I put down my phone. I could hear Lucy’s chirp come through. But I was busy picturing Polly’s wedding.

I would walk in wearing a suit I’d paid someone to pick out for me. At the bar I would order something writerly, perhaps naming a Scotch they didn’t have. My contemporaries, American men—who are philistines—might not recognize me, because my book’s publicity had not yet penetrated the CNN/
SportsCenter
loop in which they are trapped. But there would be no mistaking the reaction of the whispering women. The aunts and cousins would be braver, coming up to me, clutching my arm and telling me how they’d loved my novel, and wanting to know where I got my ideas, and how I’d gotten my start. The young women would crane their necks to hear me. Had I just mentioned “Elijah”? For surely by now they’d seen in the
Entertainment Weekly
profile that Elijah Wood was starring in the movie based on my book. Ron Howard was attached. James and his cloddish Australians would sulk and stare at their beers and punch each other in the arm. And Polly would be dragged away, again and again, by bridesmaids asking to be introduced to Peter Tarslaw. And as the evening wound down, I’d hold the prettiest one, the smart-cutest, enthralled as I issued quiet pronouncements about how “a writer makes it his duty to be midwife and doctor to an idea being birthed.” And then I’d lead her away, kind of discreetly, but she’d privately
delight in knowing that eyes were cagily seeing her leave to be favored by the writer Peter Tarslaw. And Polly herself would slap her flowers to the table in rage, upstaged at her own wedding. Defeated.

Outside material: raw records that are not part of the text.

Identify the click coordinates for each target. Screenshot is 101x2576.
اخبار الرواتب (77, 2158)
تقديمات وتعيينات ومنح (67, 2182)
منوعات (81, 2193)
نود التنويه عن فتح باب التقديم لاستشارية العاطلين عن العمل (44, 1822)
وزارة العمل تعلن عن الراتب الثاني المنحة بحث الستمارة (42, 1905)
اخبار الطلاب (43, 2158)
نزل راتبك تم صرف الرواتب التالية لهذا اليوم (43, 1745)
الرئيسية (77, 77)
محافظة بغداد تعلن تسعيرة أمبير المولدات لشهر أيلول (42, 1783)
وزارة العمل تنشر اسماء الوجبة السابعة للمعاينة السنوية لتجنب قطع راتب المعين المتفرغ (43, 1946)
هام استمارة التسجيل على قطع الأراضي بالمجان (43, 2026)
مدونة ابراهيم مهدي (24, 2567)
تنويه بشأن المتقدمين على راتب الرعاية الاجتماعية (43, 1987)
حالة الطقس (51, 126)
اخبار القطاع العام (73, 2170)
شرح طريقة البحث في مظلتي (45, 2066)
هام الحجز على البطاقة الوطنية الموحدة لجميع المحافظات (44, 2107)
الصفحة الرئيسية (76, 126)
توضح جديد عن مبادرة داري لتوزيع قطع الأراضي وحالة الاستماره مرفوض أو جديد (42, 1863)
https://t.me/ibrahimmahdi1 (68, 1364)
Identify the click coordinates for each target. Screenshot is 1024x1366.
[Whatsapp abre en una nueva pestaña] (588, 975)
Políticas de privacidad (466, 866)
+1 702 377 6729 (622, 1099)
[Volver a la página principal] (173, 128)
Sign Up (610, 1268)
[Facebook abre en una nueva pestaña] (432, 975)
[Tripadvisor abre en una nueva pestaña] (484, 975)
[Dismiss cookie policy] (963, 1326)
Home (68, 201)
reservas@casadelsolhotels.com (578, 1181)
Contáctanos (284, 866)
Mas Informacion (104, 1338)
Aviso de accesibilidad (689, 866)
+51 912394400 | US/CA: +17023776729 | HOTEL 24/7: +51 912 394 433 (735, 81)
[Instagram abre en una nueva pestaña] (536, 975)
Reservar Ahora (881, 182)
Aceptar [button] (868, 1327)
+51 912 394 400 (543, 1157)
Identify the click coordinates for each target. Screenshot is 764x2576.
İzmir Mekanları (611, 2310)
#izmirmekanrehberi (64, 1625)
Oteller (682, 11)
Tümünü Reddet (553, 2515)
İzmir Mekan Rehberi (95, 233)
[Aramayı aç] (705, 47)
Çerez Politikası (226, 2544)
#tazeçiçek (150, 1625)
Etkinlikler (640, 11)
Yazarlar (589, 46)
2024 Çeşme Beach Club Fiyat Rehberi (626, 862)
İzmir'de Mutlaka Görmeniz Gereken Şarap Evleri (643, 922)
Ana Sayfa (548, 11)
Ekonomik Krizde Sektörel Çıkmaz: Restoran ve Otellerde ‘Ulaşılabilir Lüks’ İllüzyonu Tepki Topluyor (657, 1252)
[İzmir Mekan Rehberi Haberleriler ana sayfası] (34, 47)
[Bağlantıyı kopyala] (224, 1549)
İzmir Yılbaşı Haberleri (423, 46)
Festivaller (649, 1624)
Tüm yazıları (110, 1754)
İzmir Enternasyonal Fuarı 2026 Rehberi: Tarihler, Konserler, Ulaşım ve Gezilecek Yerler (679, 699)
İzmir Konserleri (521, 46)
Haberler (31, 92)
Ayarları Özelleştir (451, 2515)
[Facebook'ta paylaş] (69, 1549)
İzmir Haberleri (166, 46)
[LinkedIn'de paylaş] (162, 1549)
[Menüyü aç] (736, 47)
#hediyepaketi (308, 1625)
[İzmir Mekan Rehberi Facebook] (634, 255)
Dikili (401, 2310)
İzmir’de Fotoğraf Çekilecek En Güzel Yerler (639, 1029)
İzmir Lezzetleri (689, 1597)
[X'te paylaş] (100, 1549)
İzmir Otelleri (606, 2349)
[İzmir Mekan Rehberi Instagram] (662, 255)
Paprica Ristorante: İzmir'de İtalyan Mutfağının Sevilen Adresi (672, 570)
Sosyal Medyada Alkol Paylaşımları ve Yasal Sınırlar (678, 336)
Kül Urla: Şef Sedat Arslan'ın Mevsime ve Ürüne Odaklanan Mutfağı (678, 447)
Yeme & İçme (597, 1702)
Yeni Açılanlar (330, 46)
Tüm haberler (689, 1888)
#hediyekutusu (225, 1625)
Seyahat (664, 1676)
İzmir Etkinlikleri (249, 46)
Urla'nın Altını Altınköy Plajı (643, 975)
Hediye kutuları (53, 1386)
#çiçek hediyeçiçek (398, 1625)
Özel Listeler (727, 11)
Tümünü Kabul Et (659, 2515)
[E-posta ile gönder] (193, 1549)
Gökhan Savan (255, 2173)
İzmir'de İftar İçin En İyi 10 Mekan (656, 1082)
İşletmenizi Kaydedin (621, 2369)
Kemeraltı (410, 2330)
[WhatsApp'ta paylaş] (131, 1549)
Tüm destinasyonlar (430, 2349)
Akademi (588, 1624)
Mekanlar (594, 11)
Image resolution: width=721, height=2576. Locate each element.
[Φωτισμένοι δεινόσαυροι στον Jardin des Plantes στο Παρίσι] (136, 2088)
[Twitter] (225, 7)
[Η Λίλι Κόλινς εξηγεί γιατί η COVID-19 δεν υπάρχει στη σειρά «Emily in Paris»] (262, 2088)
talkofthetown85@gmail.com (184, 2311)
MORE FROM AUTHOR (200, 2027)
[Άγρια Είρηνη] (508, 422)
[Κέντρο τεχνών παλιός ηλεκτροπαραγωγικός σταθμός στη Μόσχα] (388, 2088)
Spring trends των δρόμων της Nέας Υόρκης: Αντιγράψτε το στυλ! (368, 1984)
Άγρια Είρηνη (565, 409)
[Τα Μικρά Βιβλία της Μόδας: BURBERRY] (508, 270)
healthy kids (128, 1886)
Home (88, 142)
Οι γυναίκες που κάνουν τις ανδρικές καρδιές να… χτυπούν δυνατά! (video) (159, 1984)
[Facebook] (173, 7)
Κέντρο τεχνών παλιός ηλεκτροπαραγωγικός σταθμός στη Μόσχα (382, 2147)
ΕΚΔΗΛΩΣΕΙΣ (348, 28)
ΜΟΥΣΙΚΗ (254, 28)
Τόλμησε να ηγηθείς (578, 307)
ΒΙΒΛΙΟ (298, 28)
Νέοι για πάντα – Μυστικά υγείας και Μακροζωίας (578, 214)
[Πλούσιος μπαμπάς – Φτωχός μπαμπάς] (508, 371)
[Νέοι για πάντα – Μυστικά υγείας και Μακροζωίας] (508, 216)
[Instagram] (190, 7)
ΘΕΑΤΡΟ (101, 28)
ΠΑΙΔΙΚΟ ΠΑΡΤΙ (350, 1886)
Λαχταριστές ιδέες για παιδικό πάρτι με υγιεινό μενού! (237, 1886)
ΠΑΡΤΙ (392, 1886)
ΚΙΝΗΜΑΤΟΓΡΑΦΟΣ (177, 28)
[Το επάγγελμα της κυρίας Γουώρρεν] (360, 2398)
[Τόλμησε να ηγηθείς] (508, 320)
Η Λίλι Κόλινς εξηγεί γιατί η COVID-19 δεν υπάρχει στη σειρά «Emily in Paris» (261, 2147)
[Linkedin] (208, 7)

I decided to become a famous novelist.

THE NEW YORK TIMES BOOK REVIEW
Best Sellers

3

A writer’s job is to tell the truth.

—Ernest Hemingway

A writer strives to express a universal truth.

—William Faulkner

If you want to write, and have your writing mean something to someone, above all it must be true.

—Preston Brooks

What a crock of horseshit. Since when has anybody wanted to hear the truth? People hate the truth. It’s literally their least favorite thing in the entire universe. People will believe thousands of different lies in succession rather than confront a single scintilla of truth. People like love that crosses the years, funny workplaces, goofy dads who save Christmas, laser battles, whiny hags who marry charming Italians, and stylish detectives. But try telling somebody a single true thing about human experience and they’ll turn on the TV or adjust their Netflix queue while you starve to death in the rain. People don’t trot down to Barnes & Noble to pay $24.95 for the truth.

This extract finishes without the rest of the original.